Let’s see how the consensus is reached on the list of ballots. The consensus algorithm works as follows:

  • Each ballots is assigned to a group. The group the ballot is assigned to is determined by taking the n least significant bits of the digest produced from the ballot using a cryptographic one-way hashing function H, i.e. LSBn(H(ballot)).
  • For each group of ballots, a private/permissioned proof-of-authority Blockchain is setup among the Authoritative Nodes and the Witness Nodes. The blocks are built as follows:
    • The genesis blockchain block is proposed by the Authoritative Node. The genesis block contains all the ballots in the group along with: 1) the ballot hash H, 2) the block ID N of the block published to the public Blockchain by the Authoritative Node that contains the ballot, 3) the position k of the ballot in block N.
    • The subsequent blocks are appended by the Witness Nodes and contain the ballots that are missing from the previous blocks (if any) and belongs to the current group, along with the H, N and k for the Witness Node. These latter information is also provided for all the ballots in the previous blocks.
    • As soon as all the Witness Nodes appended a block or when a certain point in time has been reached, the Authoritative Node append a closing block to the Blockchain. The content of the closing block is just the current block digest in the public Blockchain.

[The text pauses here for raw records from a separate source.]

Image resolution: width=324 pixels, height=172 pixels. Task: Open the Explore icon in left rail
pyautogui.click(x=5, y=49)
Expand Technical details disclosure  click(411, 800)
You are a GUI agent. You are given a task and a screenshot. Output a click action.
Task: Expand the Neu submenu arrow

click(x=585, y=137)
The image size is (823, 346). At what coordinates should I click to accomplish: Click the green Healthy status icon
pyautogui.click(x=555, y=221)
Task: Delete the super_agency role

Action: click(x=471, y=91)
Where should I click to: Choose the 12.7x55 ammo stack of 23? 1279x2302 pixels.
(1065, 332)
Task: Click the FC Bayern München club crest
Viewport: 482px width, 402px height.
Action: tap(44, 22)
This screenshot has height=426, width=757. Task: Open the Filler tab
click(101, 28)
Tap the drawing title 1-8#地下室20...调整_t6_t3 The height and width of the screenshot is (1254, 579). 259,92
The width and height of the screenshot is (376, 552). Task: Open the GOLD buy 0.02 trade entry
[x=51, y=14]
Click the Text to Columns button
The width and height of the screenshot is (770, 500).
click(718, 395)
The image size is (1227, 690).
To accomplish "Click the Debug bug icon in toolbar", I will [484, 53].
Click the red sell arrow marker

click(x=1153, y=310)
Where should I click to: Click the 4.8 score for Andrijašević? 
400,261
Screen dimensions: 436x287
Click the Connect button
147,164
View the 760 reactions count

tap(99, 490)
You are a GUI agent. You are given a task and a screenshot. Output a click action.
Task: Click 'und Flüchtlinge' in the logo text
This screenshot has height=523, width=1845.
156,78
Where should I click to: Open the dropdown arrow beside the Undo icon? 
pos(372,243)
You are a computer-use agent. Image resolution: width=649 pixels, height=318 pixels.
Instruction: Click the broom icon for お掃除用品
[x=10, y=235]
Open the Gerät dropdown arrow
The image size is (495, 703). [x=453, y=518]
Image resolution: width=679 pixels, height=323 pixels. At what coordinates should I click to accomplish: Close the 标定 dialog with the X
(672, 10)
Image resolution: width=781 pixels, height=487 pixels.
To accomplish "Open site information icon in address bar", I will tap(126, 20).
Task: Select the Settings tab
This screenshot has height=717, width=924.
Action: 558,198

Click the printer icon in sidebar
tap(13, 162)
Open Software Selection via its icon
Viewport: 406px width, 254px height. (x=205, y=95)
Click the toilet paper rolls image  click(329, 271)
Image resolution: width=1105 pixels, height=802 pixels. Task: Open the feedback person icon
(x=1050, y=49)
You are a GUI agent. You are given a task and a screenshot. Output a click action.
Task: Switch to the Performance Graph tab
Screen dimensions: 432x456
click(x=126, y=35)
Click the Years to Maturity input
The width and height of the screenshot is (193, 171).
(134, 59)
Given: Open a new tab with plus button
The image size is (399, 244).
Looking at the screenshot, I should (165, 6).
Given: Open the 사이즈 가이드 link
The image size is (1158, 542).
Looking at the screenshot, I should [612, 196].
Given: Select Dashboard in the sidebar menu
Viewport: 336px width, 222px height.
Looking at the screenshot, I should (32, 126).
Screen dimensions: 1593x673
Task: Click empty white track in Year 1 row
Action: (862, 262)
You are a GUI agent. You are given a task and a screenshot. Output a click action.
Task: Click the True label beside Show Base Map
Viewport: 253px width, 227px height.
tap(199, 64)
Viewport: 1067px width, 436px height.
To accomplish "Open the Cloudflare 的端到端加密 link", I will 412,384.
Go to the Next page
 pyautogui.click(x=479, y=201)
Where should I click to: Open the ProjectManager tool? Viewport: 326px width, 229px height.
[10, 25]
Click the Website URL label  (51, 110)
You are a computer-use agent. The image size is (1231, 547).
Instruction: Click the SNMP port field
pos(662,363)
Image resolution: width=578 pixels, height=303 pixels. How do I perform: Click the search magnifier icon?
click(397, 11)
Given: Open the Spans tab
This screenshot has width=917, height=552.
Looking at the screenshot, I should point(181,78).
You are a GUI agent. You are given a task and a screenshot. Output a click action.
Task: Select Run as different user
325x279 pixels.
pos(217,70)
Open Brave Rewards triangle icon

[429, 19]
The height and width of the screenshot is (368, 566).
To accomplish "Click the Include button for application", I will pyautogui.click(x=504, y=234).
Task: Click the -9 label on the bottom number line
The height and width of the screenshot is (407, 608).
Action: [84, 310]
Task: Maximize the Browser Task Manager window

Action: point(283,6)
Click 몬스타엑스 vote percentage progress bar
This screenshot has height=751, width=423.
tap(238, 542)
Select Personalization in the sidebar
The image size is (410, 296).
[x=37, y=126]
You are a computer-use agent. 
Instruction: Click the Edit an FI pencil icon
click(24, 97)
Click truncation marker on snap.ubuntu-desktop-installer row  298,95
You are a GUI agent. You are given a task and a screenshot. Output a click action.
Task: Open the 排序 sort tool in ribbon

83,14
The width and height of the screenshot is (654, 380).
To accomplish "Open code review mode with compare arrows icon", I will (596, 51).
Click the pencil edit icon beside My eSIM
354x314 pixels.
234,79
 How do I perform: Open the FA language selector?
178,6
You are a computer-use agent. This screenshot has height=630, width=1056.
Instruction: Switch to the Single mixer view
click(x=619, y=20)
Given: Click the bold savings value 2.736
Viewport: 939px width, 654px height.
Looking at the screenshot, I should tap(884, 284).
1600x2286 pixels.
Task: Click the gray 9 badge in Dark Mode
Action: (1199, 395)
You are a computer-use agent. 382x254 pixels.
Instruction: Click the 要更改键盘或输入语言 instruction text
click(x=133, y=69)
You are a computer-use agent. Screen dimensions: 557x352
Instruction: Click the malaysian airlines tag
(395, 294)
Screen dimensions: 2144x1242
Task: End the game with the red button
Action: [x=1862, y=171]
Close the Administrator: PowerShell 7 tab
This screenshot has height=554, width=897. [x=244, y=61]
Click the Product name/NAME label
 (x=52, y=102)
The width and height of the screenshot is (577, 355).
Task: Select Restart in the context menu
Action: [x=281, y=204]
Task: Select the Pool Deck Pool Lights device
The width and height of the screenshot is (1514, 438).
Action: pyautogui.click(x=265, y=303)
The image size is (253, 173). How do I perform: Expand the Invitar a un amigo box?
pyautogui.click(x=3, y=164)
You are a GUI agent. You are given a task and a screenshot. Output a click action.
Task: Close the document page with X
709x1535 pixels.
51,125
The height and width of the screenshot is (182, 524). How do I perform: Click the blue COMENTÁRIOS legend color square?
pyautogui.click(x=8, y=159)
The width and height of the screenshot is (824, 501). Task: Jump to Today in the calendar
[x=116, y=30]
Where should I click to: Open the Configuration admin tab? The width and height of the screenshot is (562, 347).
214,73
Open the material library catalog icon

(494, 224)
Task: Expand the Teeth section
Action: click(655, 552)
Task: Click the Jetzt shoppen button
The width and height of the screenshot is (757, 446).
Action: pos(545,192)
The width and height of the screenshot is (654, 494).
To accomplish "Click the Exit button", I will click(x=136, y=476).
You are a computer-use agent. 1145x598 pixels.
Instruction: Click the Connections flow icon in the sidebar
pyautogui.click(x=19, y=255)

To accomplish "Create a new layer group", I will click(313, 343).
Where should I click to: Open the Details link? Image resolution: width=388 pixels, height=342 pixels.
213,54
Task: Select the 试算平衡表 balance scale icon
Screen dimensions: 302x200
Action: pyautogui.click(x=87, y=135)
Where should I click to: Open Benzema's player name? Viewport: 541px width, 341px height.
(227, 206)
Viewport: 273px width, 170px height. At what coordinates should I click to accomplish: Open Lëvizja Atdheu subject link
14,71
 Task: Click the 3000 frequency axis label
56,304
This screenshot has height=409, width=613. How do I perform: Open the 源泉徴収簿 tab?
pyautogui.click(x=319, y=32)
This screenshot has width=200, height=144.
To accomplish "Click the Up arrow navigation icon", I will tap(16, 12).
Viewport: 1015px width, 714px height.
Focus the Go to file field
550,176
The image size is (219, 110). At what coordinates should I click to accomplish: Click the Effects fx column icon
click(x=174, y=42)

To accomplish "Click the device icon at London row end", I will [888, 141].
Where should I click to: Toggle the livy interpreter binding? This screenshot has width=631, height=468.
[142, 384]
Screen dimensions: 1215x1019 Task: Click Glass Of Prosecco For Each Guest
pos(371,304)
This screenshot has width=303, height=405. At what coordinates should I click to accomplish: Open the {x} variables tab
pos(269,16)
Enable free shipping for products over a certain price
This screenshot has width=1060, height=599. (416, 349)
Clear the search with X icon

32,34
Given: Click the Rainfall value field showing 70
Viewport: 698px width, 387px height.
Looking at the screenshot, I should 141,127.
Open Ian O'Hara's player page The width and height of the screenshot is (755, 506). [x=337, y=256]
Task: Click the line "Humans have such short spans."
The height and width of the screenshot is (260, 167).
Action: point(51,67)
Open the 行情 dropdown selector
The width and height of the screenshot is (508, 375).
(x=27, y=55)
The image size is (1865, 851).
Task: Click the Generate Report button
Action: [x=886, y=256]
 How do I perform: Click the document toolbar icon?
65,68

Practically, there would be a number of private/permissioned blockchains running in parallel. Once consensus has been reached in all blockchains, the ballots received are then used by the Authoritative/Witness Nodes to calculate the Merkle Tree Hashes for each block generated by the Authoritative Node and the Witness Nodes and comparing the hashes with the ones published in the public Blockchain.

Tallying phase

The Authoritative Node activates the tallying by publishing the Poll Private Key in the public Blockchain. At this point, the Witness Nodes and the Authoritative Node decrypt the votes in the ballots and start the tallying. At the end, the Authoritative Node declares the final winner. If this declaration is in contrast with the set of ballots agreed upon by the Authoritative Nodes and the Witness Nodes during the consensus phase, any Witness Node can always publicly object.

That’s it!

Next steps

This scheme will be analyzed in terms of attack scenarios in a later article. In addition, variations of the scheme will be presented.